> _Task instructions_:
Please present every line of the rows below as a numbered list, leaving out the blank lines.

> _Entries supplied_:
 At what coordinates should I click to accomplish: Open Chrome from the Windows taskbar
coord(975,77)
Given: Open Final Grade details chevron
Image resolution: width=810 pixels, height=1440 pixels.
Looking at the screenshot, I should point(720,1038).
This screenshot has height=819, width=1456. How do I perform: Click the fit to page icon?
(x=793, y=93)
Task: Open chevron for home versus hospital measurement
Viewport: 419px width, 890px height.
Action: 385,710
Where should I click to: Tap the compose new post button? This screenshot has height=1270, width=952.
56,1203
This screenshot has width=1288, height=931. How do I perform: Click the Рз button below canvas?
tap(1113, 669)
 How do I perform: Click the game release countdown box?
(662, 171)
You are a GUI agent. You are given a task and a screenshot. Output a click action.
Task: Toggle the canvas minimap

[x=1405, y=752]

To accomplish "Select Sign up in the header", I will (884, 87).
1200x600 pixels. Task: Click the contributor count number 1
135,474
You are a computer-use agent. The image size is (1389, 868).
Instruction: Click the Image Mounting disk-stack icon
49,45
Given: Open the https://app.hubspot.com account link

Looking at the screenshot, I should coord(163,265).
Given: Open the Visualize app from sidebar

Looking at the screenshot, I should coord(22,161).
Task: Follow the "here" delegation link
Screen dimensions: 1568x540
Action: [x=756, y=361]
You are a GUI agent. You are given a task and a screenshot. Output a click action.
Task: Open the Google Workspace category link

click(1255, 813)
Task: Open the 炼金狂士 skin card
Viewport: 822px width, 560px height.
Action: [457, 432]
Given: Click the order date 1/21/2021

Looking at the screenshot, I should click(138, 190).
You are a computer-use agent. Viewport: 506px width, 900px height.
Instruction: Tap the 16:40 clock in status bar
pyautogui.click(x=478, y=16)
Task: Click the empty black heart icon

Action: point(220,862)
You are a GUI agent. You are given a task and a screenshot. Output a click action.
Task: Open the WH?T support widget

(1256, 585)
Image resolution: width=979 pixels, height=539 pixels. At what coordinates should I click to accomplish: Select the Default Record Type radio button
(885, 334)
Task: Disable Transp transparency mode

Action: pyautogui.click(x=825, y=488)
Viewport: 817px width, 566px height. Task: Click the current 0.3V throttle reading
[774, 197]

> _Exercise response_:
1.  At what coordinates should I click to accomplish: Open Chrome from the Windows taskbar
2. coord(975,77)
3. Given: Open Final Grade details chevron
4. Image resolution: width=810 pixels, height=1440 pixels.
5. Looking at the screenshot, I should point(720,1038).
6. This screenshot has height=819, width=1456. How do I perform: Click the fit to page icon?
7. (x=793, y=93)
8. Task: Open chevron for home versus hospital measurement
9. Viewport: 419px width, 890px height.
10. Action: 385,710
11. Where should I click to: Tap the compose new post button? This screenshot has height=1270, width=952.
12. 56,1203
13. This screenshot has width=1288, height=931. How do I perform: Click the Рз button below canvas?
14. tap(1113, 669)
15.  How do I perform: Click the game release countdown box?
16. (662, 171)
17. You are a GUI agent. You are given a task and a screenshot. Output a click action.
18. Task: Toggle the canvas minimap
19. [x=1405, y=752]
20. To accomplish "Select Sign up in the header", I will (884, 87).
21. 1200x600 pixels. Task: Click the contributor count number 1
22. 135,474
23. You are a computer-use agent. The image size is (1389, 868).
24. Instruction: Click the Image Mounting disk-stack icon
25. 49,45
26. Given: Open the https://app.hubspot.com account link
27. Looking at the screenshot, I should coord(163,265).
28. Given: Open the Visualize app from sidebar
29. Looking at the screenshot, I should coord(22,161).
30. Task: Follow the "here" delegation link
31. Screen dimensions: 1568x540
32. Action: [x=756, y=361]
33. You are a GUI agent. You are given a task and a screenshot. Output a click action.
34. Task: Open the Google Workspace category link
35. click(1255, 813)
36. Task: Open the 炼金狂士 skin card
37. Viewport: 822px width, 560px height.
38. Action: [457, 432]
39. Given: Click the order date 1/21/2021
40. Looking at the screenshot, I should click(138, 190).
41. You are a computer-use agent. Viewport: 506px width, 900px height.
42. Instruction: Tap the 16:40 clock in status bar
43. pyautogui.click(x=478, y=16)
44. Task: Click the empty black heart icon
45. Action: point(220,862)
46. You are a GUI agent. You are given a task and a screenshot. Output a click action.
47. Task: Open the WH?T support widget
48. (1256, 585)
49. Image resolution: width=979 pixels, height=539 pixels. At what coordinates should I click to accomplish: Select the Default Record Type radio button
50. (885, 334)
51. Task: Disable Transp transparency mode
52. Action: pyautogui.click(x=825, y=488)
53. Viewport: 817px width, 566px height. Task: Click the current 0.3V throttle reading
54. [774, 197]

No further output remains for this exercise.